▶ [ЧТО СДЕЛАТЬ]
В чем, по словам Сократа из отрывка о логосе и письме, всегда нуждается логос, преданный письму?

▶ [ПРЕДОСТАВЛЕННЫЙ ОТРЫВОК]
########################################

Пиши и продавай!
как написать статью, книгу, рекламный текст на сайте копирайтеров

 <<<     ΛΛΛ     >>>   

С этой своей позиции, не отклоняя дара, царь-бог перечеркнет его цену, покажет не просто бесполезность его, но и сокрытые в нем угрозу и вредоносность—другой способ не принять подношения. Поступая так, бог-царь-рекущий действует как отец. Отцу представлен фармакон—и им отвергнут, пренебрегнут, отброшен, принижен. Отец не доверяет письму, неизменно его подозревает.

Даже если бы нам не хотелось дать здесь увлечь себя легким переходом, сообщающим между собой фигуры царя, бога и отца, достаточно было бы обратить систематическое внимание—чего, насколько мы знаем, никто никогда не делал—на постоянство платоновской схемы, связывающей исток и власть слова, именно логоса, с отцовской позицией. Не то чтобы это происходило исключительно и преимущественно у Платона. Это всем известно, или легко можно себе представить. Но то, что и сам “платонизм”, чей понятийный аппарат основывает всю западную метафизику, не избегает всеобщности этого структурного понуждения и даже иллюстрирует его с несравненным блеском и утонченностью,—этот факт тем более значим.

И не то чтобы логос и был отцом. Но исток логоса—его отец. Выражаясь анахронически, мы бы сказали: “говорящий субъект” есть отец своей речи. Очень скоро становится ясно, что метафорой здесь и не пахнет, во всяком случае если понимать под этим ходульный эффект риторики. Итак, логос есть сын, и он погибнет без присутствия, без насущного содействия (assistance présente) своего отца. Отца, который отвечает. Ему и за него. Без своего отца он, именно, всего лишь письмо. Так, по крайней мере, говорит тот, кто говорит: таков тезис отца. Особенность письма должна, стало быть, так или иначе соотноситься с отсутствием отца. Такое отсутствие, далее, может принимать самые разные формы и модальности, отчетливо или путано, последовательно или одновременно: потерять своего отца, умирающего смертью естественной или насильственной, от насилия стороннего или вследствие отцеубийства; затем домогаться (solliciter) содействия, возможного или невозможного, отцовского присутствия, домогаться прямо или притворившись, что можешь обойтись и без него, и т.д. Мы знаем, как Сократ подчеркивает убожество, жалкое или надменное, логоса, преданного письму: “…он всегда нуждается в помощи своего отца (τοῦ πατρὸς ἀεὶ δεῖται βοηθοῦ): сам же не способен ни защититься, ни себе помочь”.

########################################

▶ [РАЗДЕЛ ДАННЫХ]
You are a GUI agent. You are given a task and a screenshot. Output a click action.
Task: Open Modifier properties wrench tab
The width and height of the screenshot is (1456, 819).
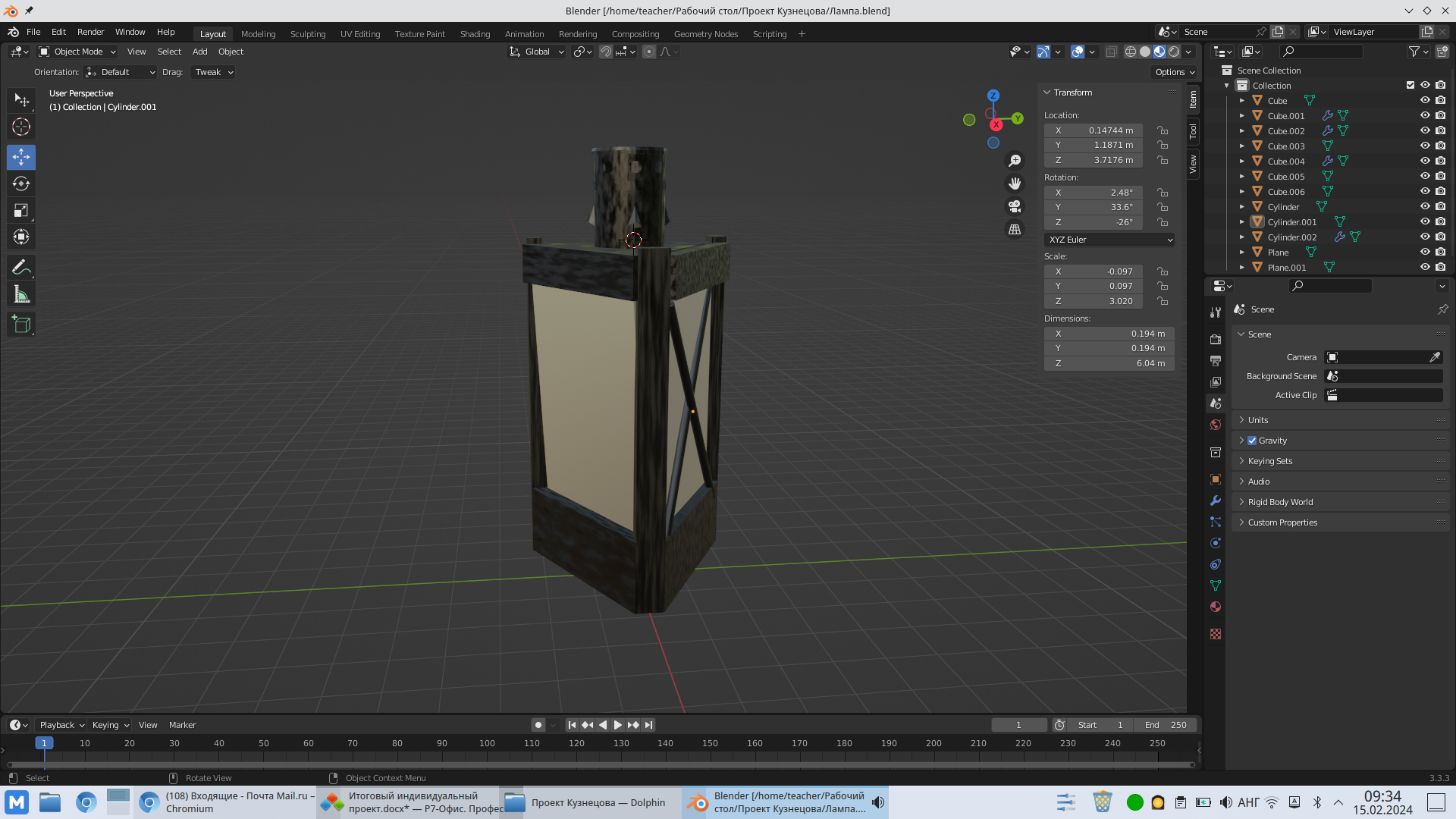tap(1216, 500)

########################################

▶ [ОТВЕТ К ЗАДАНИЮ]
В помощи своего отца.